:: TASK TO CARRY OUT ::
Express the records from the line with "This screenshot has width=1511, height=812." up to and including the line with "[1135, 115]" as a two-column CSV named with the headers "instruction" and "target", one row per record. Put each field in double quotation marks and replace any line breaks within a field with spaces.

:: DATASET ENTRIES ::
================================

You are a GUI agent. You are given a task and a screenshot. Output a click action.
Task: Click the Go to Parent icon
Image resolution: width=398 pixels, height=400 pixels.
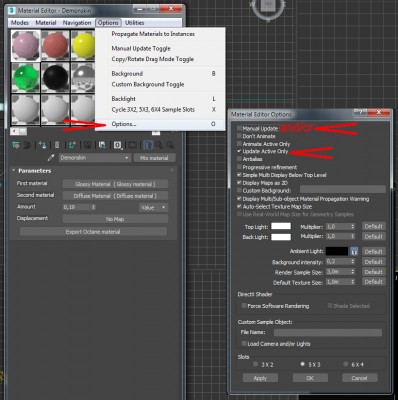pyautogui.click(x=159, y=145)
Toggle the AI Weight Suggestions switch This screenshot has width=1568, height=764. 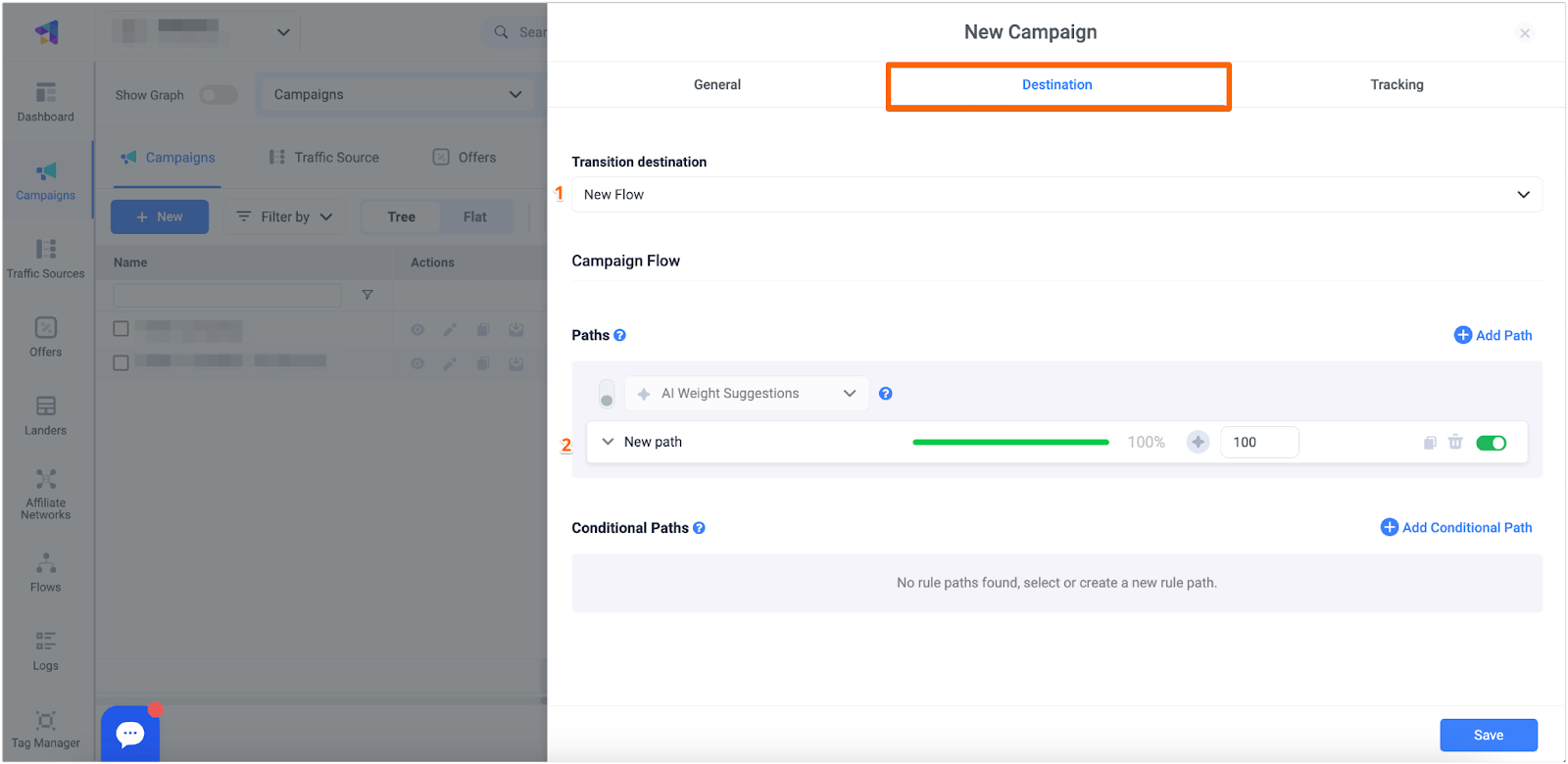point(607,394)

================================

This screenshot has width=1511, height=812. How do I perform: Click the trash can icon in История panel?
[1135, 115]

================================

:: ANSWER TO THIS TASK ::
instruction,target
"This screenshot has width=1511, height=812. How do I perform: Click the trash can icon in История panel?","[1135, 115]"